By C.J. Hirschfield
When the feature documentary Word is Out: Stories of Some of Our Lives was released in 1977, it rocked my world. I already loved documentaries, but this one–widely considered to be the first feature film about lesbian and gay identity–by gay people, quickly became a symbol of the emerging gay rights movement. I was living in glorious San Francisco at the time, where the film premiered at the Castro Theater. Directed by six people collectively known as the Mariposa Group, it took five years, and over two hundred interviews with gays, to complete the historic project.
Oakland-based Veronica Selver was one of those directors, and her new documentary, Irmi, co-directed by Susan Fanshel, is not so much a bold political statement as the exploration of one very special person’s life—that of her own mother, Irmi Selver.
And what a life it was.
Irmi is both intensely personal–and unexpectedly universal. Irmi’s comfortable early life in Germany was shattered when the Nazis began persecuting Jews, and she, her husband and two children were forced to escape on a boat to Chile in 1939. While passing through the English Channel, the boat was sunk by a Nazi mine, killing 140 civilians—including Irmi’s family. What follows is one woman’s journey through many countries, challenges, and ultimately to the creation of a new life and family.
What shines through—and makes the film so very special—is Irmi’s conscious decision “both visceral and intuitive,” says Veronica, to choose life. There was joy, which came from her deep connection with people across generations, but there was also ongoing anxiety. “She was not heroic,” Veronica says, “but she had a fortunate disposition, that included courage and curiosity.”
And although you might not think that a hugely compelling story could be made about a working woman who was a secretary by day and a certified masseuse by night, you’d be wrong, because Irmi is, well, a force of nature.
The impetus for the film was a memoir Irmi wrote in the mid-eighties, in response to questions about her life from her grandchildren, and the film uses the document as its chronological and moral compass.

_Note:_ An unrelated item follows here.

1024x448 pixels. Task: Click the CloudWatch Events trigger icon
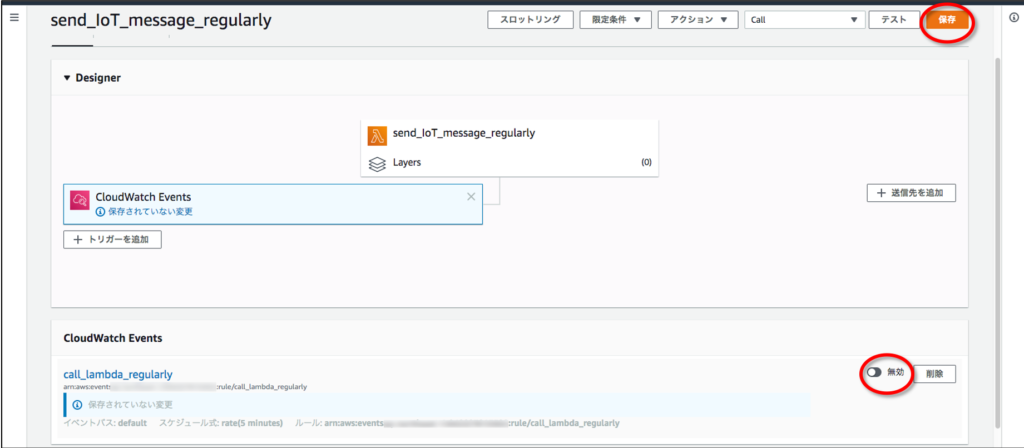80,201
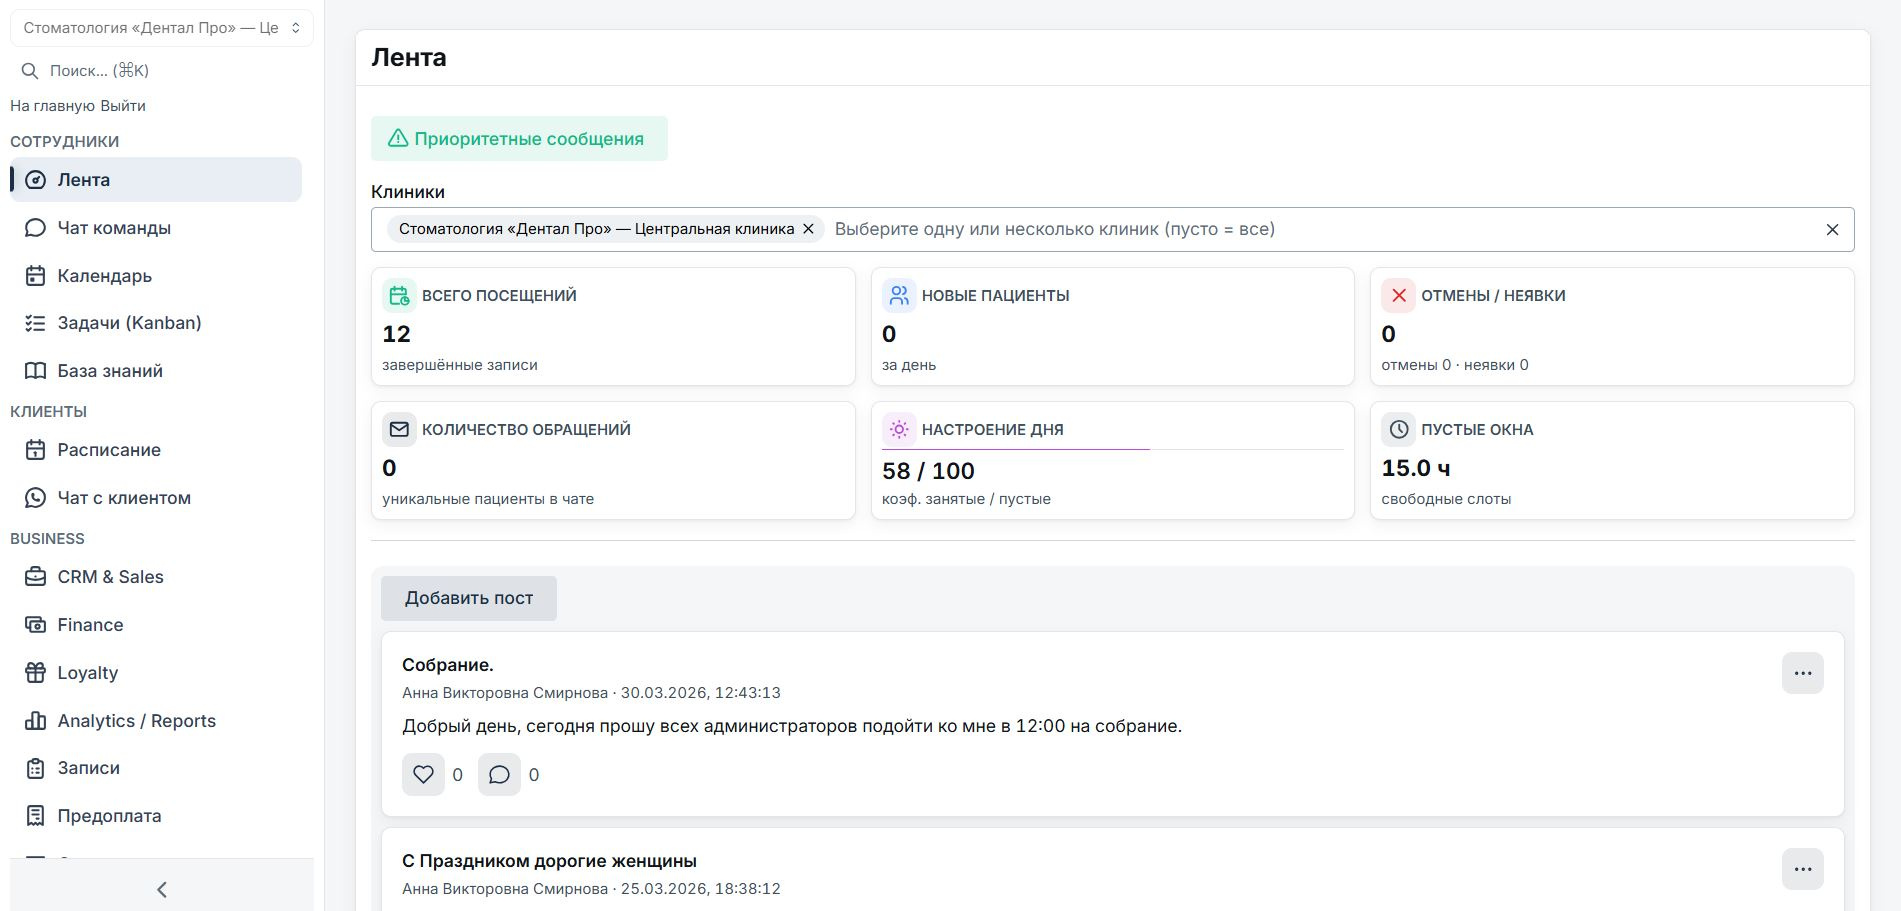Open the Клиники multi-select field
Viewport: 1901px width, 911px height.
pyautogui.click(x=1112, y=229)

Because the film is so deeply personal to Veronica, she was wise to bring together a talented group of collaborators with different perspectives, and whose collective efforts elevate the film to excellence.
Co-director Susan Fanshel has known Veronica for over 60 years—they had previously worked on a film together about Berkeley’s KPFA radio station. “The level of trust we have was absolutely critical in sharing the work,” says Veronica, who appreciated the rigor her partner brought to the work, as well as her ability to provide some distance between the film’s subject and her loving daughter.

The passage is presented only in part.